→ **SHORT EXERCISE**: Take the lines from the line with "The image size is (1920, 1032)." up to and including the line with "center [157, 78].", and swap "battery" for "power indicator" without changing anything else. Reproduce only those lines.

Start of DATA SECTION

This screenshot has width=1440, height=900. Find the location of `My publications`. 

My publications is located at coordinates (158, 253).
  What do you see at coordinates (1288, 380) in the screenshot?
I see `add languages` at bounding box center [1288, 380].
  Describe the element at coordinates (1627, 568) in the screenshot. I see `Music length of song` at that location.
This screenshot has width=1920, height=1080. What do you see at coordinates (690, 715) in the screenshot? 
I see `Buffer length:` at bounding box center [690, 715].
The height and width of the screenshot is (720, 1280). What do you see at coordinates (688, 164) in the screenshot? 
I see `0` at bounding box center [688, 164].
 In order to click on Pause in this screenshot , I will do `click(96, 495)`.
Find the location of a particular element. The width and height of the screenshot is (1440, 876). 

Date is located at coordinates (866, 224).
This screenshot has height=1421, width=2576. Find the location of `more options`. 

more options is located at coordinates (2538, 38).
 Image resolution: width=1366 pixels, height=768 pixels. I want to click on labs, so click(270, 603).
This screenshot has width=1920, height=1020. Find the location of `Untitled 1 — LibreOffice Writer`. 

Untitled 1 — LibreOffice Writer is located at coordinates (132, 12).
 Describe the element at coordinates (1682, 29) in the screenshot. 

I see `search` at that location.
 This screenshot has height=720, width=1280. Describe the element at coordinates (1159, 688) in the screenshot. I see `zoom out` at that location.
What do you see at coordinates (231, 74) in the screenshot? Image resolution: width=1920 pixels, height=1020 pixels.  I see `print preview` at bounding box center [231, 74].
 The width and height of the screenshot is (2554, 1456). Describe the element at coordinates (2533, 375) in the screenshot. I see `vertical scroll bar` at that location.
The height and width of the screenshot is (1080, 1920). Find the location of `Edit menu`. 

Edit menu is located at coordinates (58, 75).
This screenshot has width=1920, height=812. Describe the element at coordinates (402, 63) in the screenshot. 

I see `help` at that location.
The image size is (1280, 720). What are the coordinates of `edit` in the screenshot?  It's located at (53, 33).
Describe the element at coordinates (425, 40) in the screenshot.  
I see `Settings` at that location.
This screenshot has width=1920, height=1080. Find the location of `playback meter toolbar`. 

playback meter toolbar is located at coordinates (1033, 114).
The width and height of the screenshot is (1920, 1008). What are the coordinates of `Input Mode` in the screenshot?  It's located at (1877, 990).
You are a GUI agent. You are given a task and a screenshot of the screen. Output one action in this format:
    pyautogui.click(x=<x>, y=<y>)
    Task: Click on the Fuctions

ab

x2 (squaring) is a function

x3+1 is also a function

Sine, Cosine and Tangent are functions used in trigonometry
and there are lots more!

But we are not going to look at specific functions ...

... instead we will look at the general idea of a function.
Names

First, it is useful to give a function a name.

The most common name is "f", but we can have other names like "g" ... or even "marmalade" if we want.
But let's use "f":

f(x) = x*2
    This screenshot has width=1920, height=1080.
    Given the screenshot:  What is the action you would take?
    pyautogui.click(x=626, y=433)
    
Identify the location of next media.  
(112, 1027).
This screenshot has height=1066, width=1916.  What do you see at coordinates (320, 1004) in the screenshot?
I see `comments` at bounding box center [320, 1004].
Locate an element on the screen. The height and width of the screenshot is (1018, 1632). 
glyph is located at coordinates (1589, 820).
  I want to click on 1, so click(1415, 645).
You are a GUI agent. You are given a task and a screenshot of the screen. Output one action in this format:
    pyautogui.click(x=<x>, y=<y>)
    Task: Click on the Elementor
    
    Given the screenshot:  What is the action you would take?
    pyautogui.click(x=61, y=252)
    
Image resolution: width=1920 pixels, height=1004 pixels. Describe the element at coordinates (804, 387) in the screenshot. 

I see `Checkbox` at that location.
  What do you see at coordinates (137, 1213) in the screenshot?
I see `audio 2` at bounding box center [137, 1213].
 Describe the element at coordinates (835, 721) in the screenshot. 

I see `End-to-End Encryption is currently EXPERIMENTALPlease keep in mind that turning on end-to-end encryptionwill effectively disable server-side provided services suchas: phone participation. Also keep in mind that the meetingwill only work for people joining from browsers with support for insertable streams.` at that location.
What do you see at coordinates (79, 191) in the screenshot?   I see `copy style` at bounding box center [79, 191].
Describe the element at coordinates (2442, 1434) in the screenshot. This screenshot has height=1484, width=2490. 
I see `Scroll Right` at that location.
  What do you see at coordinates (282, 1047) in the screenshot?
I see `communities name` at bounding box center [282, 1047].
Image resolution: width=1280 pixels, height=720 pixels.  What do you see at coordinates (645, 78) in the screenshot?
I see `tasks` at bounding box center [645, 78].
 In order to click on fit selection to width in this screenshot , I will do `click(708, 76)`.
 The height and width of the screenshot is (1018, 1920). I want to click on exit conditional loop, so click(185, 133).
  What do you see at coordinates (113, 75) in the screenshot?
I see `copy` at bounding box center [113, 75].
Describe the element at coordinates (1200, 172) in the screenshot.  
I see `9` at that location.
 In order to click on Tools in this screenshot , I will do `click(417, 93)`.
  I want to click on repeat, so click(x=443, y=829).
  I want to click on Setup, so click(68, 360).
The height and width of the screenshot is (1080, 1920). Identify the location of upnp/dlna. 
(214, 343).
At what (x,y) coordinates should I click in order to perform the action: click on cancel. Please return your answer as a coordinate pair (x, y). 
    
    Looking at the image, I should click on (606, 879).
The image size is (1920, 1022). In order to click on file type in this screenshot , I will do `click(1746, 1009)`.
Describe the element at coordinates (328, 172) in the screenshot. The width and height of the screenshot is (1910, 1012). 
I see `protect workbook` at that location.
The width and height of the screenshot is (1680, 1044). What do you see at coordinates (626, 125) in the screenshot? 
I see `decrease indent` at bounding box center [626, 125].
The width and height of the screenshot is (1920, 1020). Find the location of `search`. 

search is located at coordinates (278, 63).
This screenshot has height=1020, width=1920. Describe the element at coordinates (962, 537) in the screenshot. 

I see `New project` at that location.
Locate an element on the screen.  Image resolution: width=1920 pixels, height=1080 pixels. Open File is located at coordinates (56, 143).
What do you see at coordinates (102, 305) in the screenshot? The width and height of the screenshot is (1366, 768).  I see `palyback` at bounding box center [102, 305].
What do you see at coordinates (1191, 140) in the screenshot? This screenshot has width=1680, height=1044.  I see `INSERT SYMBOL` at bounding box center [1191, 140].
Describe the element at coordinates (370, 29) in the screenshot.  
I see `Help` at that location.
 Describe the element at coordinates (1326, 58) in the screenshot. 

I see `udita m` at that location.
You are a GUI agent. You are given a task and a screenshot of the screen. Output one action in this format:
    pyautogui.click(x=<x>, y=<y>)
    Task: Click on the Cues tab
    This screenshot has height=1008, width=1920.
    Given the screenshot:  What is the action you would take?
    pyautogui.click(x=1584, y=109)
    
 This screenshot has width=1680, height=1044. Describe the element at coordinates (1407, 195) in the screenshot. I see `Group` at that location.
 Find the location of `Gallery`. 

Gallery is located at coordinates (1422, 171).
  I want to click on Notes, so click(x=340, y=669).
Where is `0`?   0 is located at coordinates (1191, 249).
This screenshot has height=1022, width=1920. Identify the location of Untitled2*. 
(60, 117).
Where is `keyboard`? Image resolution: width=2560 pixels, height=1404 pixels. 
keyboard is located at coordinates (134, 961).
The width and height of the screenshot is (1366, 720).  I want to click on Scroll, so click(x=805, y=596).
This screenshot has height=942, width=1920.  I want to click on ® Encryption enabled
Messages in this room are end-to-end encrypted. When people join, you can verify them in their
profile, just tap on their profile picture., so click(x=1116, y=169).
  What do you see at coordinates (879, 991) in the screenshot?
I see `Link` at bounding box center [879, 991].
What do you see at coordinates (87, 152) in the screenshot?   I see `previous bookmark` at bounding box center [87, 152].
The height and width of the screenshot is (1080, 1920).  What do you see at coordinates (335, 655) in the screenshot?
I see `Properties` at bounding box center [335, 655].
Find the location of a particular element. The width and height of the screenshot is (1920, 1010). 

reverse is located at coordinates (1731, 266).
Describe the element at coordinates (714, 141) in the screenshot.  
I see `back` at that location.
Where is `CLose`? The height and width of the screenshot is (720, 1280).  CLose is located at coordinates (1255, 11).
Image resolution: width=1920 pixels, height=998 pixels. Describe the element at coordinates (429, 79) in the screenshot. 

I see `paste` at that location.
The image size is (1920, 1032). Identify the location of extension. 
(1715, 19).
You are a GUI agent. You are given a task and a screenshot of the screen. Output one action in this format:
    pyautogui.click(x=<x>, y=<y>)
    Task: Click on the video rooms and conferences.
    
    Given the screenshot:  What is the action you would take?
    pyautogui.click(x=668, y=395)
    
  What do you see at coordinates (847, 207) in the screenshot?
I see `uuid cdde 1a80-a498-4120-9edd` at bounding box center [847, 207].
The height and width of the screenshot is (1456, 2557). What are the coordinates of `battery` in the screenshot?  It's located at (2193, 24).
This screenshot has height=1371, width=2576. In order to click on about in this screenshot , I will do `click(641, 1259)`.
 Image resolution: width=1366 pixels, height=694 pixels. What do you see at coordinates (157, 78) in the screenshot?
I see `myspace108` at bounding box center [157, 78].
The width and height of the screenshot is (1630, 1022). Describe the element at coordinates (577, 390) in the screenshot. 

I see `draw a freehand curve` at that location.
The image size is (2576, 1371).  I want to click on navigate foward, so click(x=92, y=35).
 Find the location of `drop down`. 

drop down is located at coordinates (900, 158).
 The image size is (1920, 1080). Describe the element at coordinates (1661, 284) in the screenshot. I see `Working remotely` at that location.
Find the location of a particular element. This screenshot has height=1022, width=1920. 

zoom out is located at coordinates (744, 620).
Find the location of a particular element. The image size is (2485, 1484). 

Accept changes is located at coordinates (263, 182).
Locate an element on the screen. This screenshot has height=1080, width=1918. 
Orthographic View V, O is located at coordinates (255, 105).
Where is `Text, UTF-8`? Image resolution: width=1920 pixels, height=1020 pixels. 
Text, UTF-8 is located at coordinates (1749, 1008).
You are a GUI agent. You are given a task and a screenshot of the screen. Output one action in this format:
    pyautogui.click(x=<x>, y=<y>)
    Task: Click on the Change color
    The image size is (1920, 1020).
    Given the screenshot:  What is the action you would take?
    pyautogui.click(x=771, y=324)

End of DATA SECTION

→ **RESPONSE FOR THIS EXERCISE**:
The image size is (1920, 1032). Identify the location of extension. 
(1715, 19).
You are a GUI agent. You are given a task and a screenshot of the screen. Output one action in this format:
    pyautogui.click(x=<x>, y=<y>)
    Task: Click on the video rooms and conferences.
    
    Given the screenshot:  What is the action you would take?
    pyautogui.click(x=668, y=395)
    
  What do you see at coordinates (847, 207) in the screenshot?
I see `uuid cdde 1a80-a498-4120-9edd` at bounding box center [847, 207].
The height and width of the screenshot is (1456, 2557). What are the coordinates of `power indicator` in the screenshot?  It's located at (2193, 24).
This screenshot has height=1371, width=2576. In order to click on about in this screenshot , I will do `click(641, 1259)`.
 Image resolution: width=1366 pixels, height=694 pixels. What do you see at coordinates (157, 78) in the screenshot?
I see `myspace108` at bounding box center [157, 78].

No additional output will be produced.